By the end of this Friday, after 120 Hours of this working week have passed, I’m hoping to have planted the seed in your mind that not only can online ads be beautiful works of art, but that it’s hugely important we view them as such.
Growth in digital display
Last month, , an increase of 27.5% from the year before.
Online display use is increasing dramatically thanks to a variety of factors including improved publisher products, social media, video, growing audience and increases in FMCG use of the channel.
Yet as an industry, we rarely celebrate online display ads, let alone critically analyse and reward the creative industry for their work in this area. And this is a problem.
Digital display advertising is art
Last year I heard Lord Saatchi speak at a NABs event about his experiences in advertising. A gem of wisdom mentioned in his speech was his view that advertising is a combination of art and communication.
During his speech, Saatchi made it abundantly clear that this principle extended to online and mobile too. He announced that if you’re not doing digital, you’re not doing marketing.
Yet we don’t celebrate digital advertising in the same way as we do traditional ads. Print, outdoor and TV advertising has frequently adorned the walls of acclaimed art galleries, lined pages of books, magazines and even secured dedicated prime time TV shows where a host of celebrities admire the work. And rightly so, they can be amazing.
Perhaps the digital revolution is still too young to attract such acclaim, because while there are a small number of initiatives exploring brands’ moves into digital advertising (including the IAB’s Creative Showcase awards), our time spent admiring online ad creative fails to reflect its significance in everyday life.
Strange, considering over 40 million people in the UK see these ads frequently each year (UKOM, 2010).
We’ve been using digital ads incorrectly all along
At the launch of the AdSpend report, the IAB’s chairman, Richard Eyre, questioned why, when branding works on a poster and in a magazine, do people think branding magically stops at a computer screen.
The answer lies in Saatchi’s statement about ads being little marriages of "art and communication".
Since the first online display ad went live in the 80s we’ve been using them to communicate, largely to drive an immediate direct response - a click - from the viewer.
In the early days of the web, there was so little room to get your message across that art was largely squeezed out of the equation entirely.
Before broadband it was hard to tell people about bottled water in a small rectangle, let alone give it appeal using video to showcase a troupe of roller skating babies.
Today, over 98% of people online now use broadband (UKOM 2011).
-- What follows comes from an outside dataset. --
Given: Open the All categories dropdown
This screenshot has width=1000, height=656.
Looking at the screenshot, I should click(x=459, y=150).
As a result the online ad canvas has changed wildly over the last eighteen months.
Digital ads are bigger, they contain high definition imagery; video; interactivity; games; forms for lead gen; social sharability; mobile location etc - suddenly online ads are the most limitless advertising canvas on the planet. See the AOL Devil Format [] and IAB US’ Rising Stars for evidence [].
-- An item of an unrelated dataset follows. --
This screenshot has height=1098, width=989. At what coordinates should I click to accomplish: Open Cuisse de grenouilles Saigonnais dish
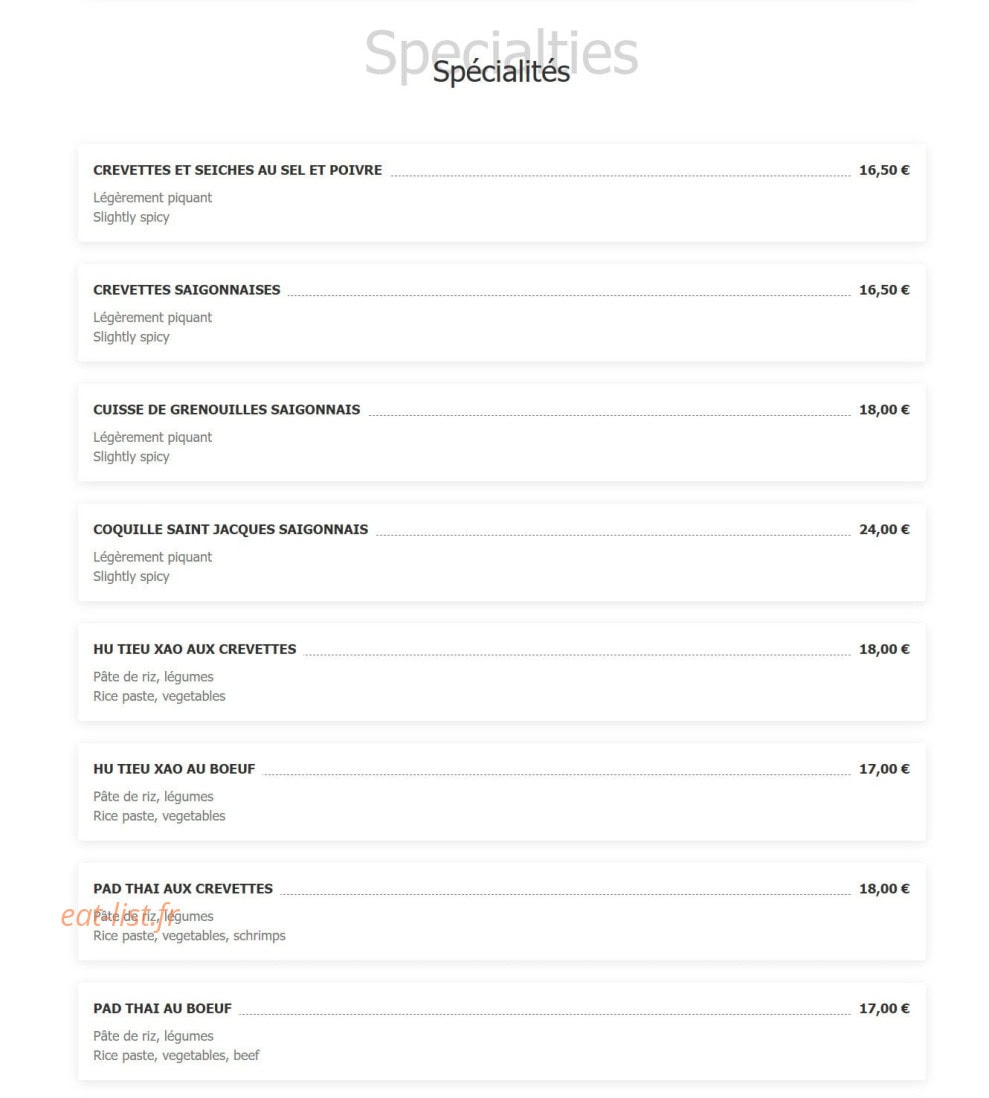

Response is communication, branding is art
It isn’t quite as clear cut as this of course, but the response part of an ad is rarely art in any media, it’s the communication element - the phone number, the ‘click here’, the call to action.
Whereas the branding element of an ad is usually the part that appeals to our personalities, by entertaining, humouring, upsetting, inspiring, impressing or shocking us.
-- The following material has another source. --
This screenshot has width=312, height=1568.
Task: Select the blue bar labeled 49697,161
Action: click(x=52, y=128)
In 2009 it was estimated that brand building spend online made up only 5% of total online ad spend. No wonder then that the art element was absent.
You’d be hard pressed to call a search ad art (although I’d argue there is a certain geek-chic je ne sais quoi about search ads - if Google sent me a framed search ad, I’d hang it on my wall. Well, maybe.).
Brand spend online is growing though. It grew from 11.7% in the first half of 2010 to 13.5% in the second half (PwC / IAB 2011).
Online will never lose the direct response element - it’s too good at it - but like other media, the balance with brand building will continue to level out over the years to come, and with it, more beautiful works of art.
Celebrating digital display as art is vitally important
Like all art, some is good, some is bad, some isn’t to your taste, some you hate and remember, some you love and forget, but some - some art stays with you for years and years.
And that’s the power of art that marketers strive for in creating brand ads.
The only way to learn, improve and evolve art is to sit back and critically analyse the best of what’s gone before.
To support the growing use of brand in online, we need to take time to celebrate the best brand building ads so far and applaud the raw artistic talent that managed to get it right.
That’s why for this week, in partnership with the DoubleClick Rich Media and BrandRepublic, the IAB has created the 120 Hours (of Digital Display) a celebration of online and mobile display advertising.
At its heart is a small exhibition at the IAB’s offices in Covent Garden showcasing some ads that we think are fabulous and worth celebrating.
And who knows, if you come to see them, to analyse what’s good and bad about them, perhaps next year’s exhibition will be even better and longer.